Sebenarnya, jika tidak ada regulasi larangan ekspor-impor, perdagangan antar keduanya akan tercipta secara
alamiah. Jika keduanya terus memproduksi sepatu dan pakaian sendiri (tidak melakukan perdagangan), maka
akan terjadi perbedaan harga yang akan mendorong arbitrasi. Dengan asumsi biaya transpotasi tidak ada atau
relatif sangat kecil, Amerika kemudian akan mengekspor sepatu ke Indonesia dan Indonesia akan mengekspor
pakaian ke Amerika. Karena biaya produksi yang lebih murah, harga sepatu Amerika yang diekspor juga akan
lebih murah dan ini mendorong harga sepatu di Indonesia turun. Jika harga sepatu di Indonesia terlalu rendah
bagi produsen Indonesia, mereka akan menutup produksinya karena tidak menguntungkan lagi. Akhirnya
mereka akan beralih ke produksi yang lebih menguntungkan, yaitu pakaian. Sedangkan kebutuhan sepatu di
Indonesia akan dipenuhi dengan impor. Hal yang sama juga terjadi terhadap pakaian di Amerika. Pada
akhirnya, perbedaan harga akan membuat Amerika hanya memproduksi sepatu dan Indonesia hanya
memproduksi pakaian.
Setelah Melakukan Perdagangan

Setelah melakukan perdagangan, total output kedua negara adalah sebagai berikut :

Tabel 3 : Spesialisasi Produksi

Jumlah Output yang Diproduksi


Negara
Sepatu Pakaian
Amerika Serikat 120 0
Indonesia 0 20

Pada tabel diatas, Amerika menggunakan semua inputnya (120 jam TK) untuk memproduksi pizza saja,
sehingga menghasilkan 120 pizza (120 jam TK / 1). Sedangkan Eropa menggunakan semua inputnya untuk
memproduksi pakaian saja, sehingga menghasilkan 20 pakaian (120 jam TK / 6). Ternyata total output kedua
negara meningkat dengan melakukan spesialisasi produksi ini, yaitu menjadi 140 unit.

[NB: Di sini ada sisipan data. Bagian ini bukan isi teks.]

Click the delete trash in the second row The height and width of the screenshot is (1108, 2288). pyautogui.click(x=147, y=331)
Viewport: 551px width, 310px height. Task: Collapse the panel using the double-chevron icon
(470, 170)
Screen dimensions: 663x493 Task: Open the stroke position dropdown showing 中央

 IMPLIKASI TEORI KEUNGGULAN KOMPARATIF

Dasar pemikiran Ricardo mengenai penyebab terjadinya perdagangan antarnegara pada prinsipnya sama dengan
dasar pemikiran dari Adam Smith (Teori Keunggulan Mutlak), namun berbeda pada cara pengukuran
keunggulan suatu negara, yakni dilihat komparatif biayanya, bukan perbedaan absolutnya.

Kelemahan-kelemahan dari teori keunggulan komparatif adalah timbulnya ketergantungan dari Dunia Ketiga
terhadap negara-negara maju karena keterbelakangan teknologi. Fakta lain, saat ini negara-negara maju pun bisa
membuat sendiri apa yang menjadi spesialisasi negara berkembang (misalnya pertanian) dan melakukan
proteksionisme.

Alih teknologi-produksi yang terjadi, misal barang-barang spesialisasi dari Indonesia yang dijual ke Jepang
akan dijual lagi ke Indonesia dengan harga dan bentuk yang lebih bagus, seperti karet menjadi ban ; dan juga
membuat negara-negara berkembang sulit bersaing keuntungan. Perusahaan seperti Honda membuat bahan
motor di negara-negara spesialisasi. Dengan adanya kelemahan-kelemahan tersebut, teori ini sebenarnya hanya
cocok untuk perdagangan internasional antar negara maju. Sebenarnya melalui konteks sejarah kita bisa
mengetahui hal tersebut karena Ricardo hanya melihat Inggris dan negara-negara maju plus Amerika Latin
dalam penyusunan teorinya tersebut. Pada masa Ricardo, belum ada pengamatan serius dan mendalam
yangmengarah pada negara-negara di Dunia Ketiga. Wajar jika ketika negara-negara di Dunia Ketiga mulai
masuk dalam struktur ekonomi-politik internasional, ada beberapa hal dari teori perbandingan komparatif
Ricardo yang menimbulkan berbagai kerugian di pihak negara-negara Dunia Ketiga.